Queer Studies Easter Symposium

Simposio de Estudios Queer de la Pascua

Mexico City/Ciudad de México

Abstracts/Resúmenes de ponencias

 

Queering the Other: Gender trouble and post-colonial French cinema 

Brigitte Rollet 

French Department

(ULIP )University of London Institute in Paris)

The tradition of universalism inherited from the French Revolution which denies the existence of differences based either on sex, social or ethnic background, religion, age, or sexual orientation (‘all citizens are equal’ without these considerations), is one of the main reasons for the reluctance in recognising variety within French society and culture. Unlike in Britain and the USA, minorities are –almost constitutionally- problematic within a French context and French mainstream/commercial cinema have introduced or acknowledged very few characters with other sexual orientations than the dominant and compulsory heterosexuality. Similarly, questions of ethnicity are not often considered and represented the way they can be in other national cinemas.

This does not mean however, that minorities are absent in French films. However gays, lesbians and ethnic others are regularly portrayed as caricatures or stereotypes both in popular and non commercial (auteur) cinema, and indirectly comfort the norms of the majority in terms of sexuality and ethnicity. In both end of the French filmic spectrum, homosexuality as a whole is always constructed in opposition to the dominant norms regarding sexual identity and orientation. Gays and lesbians are therefore the “others” of the male and female straight characters (and audience alike) and everything in the films is made to show and to maintain the boundaries between the norm and the margins. Gay (and some ethnic minorities) directors themselves do not escape this tendency and often internalise dominant constructions, reproducing binary opposition man/woman, heterosexuality/homosexuality or white/non-white. Similarly, the figure of the transvestite is regularly constructed as a ridiculous character, someone to le laughed at and mocked, a human being which far from offering a “third way” contributes to reinforce dominant assumptions regarding sexual identity and orientation.
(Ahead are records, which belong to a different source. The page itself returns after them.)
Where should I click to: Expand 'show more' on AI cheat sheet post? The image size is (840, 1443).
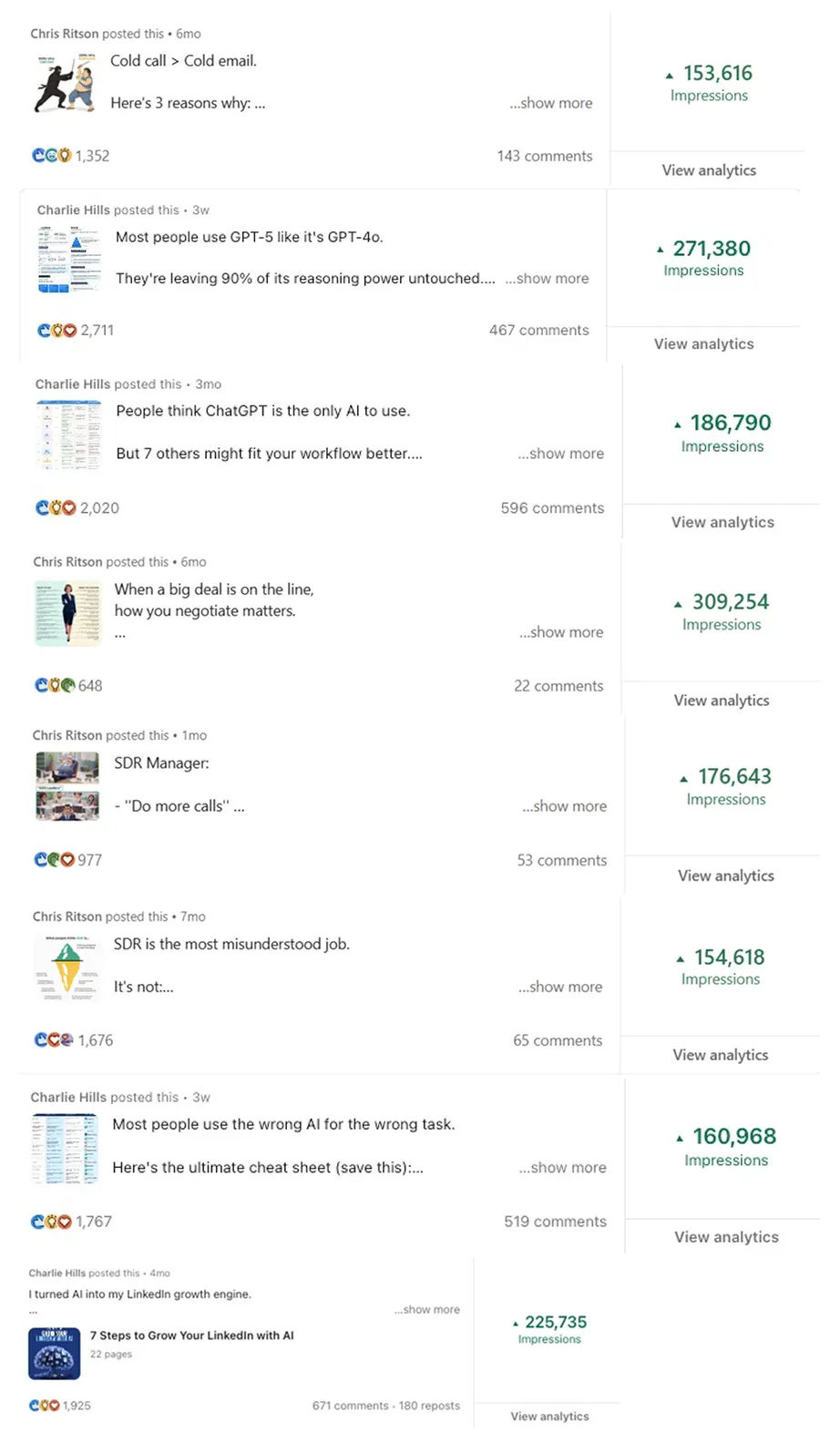coord(563,1167)
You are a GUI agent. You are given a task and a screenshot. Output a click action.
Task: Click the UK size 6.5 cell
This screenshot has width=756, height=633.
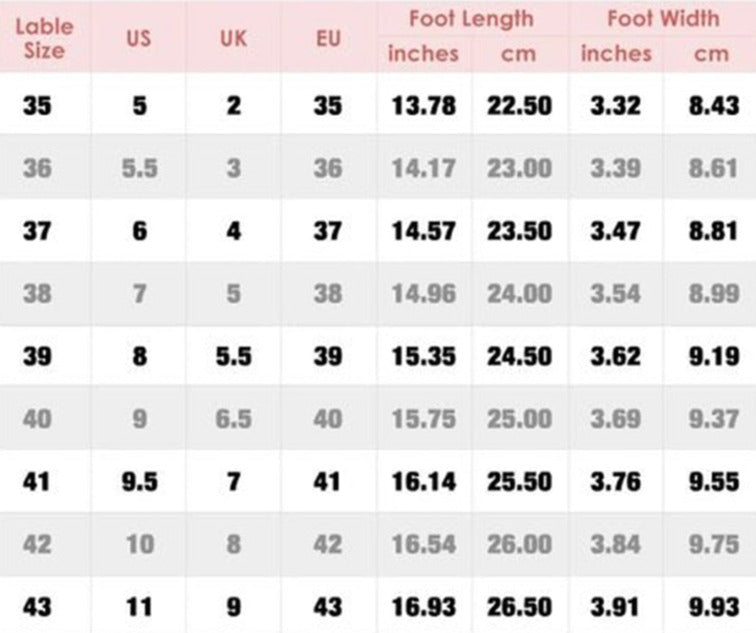click(233, 419)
In such a context, my use of the word “queer” might sound rather surprising, not to say inappropriate. I will employ it nonetheless in my analysis of a handful of films and characters which seem to transcend the boundaries between gender, sexuality and ethnicity. Made by French directors of North-African descent, these pictures are therefore considered as “beur” films (i.e. films made from the mid-1980s by second-generation immigrants from North African former French colonies). However, unlike most “beur” films which repeatedly offer chauvinistic straight young males who explicitly defend traditional conceptions of virility, these films challenge dominant representations of masculinity, heterosexuality and ethnicity by creating characters in drag, who transcend the usual boundaries of sex, gender and sexuality. Therefore, they often reject the issue of binary oppositions mentioned above and create characters and situation sometimes verging on queer, in the way they resist norms and classifications. Hence, Mehdi Charef in Miss Mona (1986), Karim Dridi in Pigalle (1994) and Merzak Allouache in Chouchou (2002), escape the sexual and textual rules of “beur” –and French- films by questioning sexual as well as national and ethnic identities. This paper will address their attempt to create new identities by trying to blur categories and to offer another variety of “queer” characters.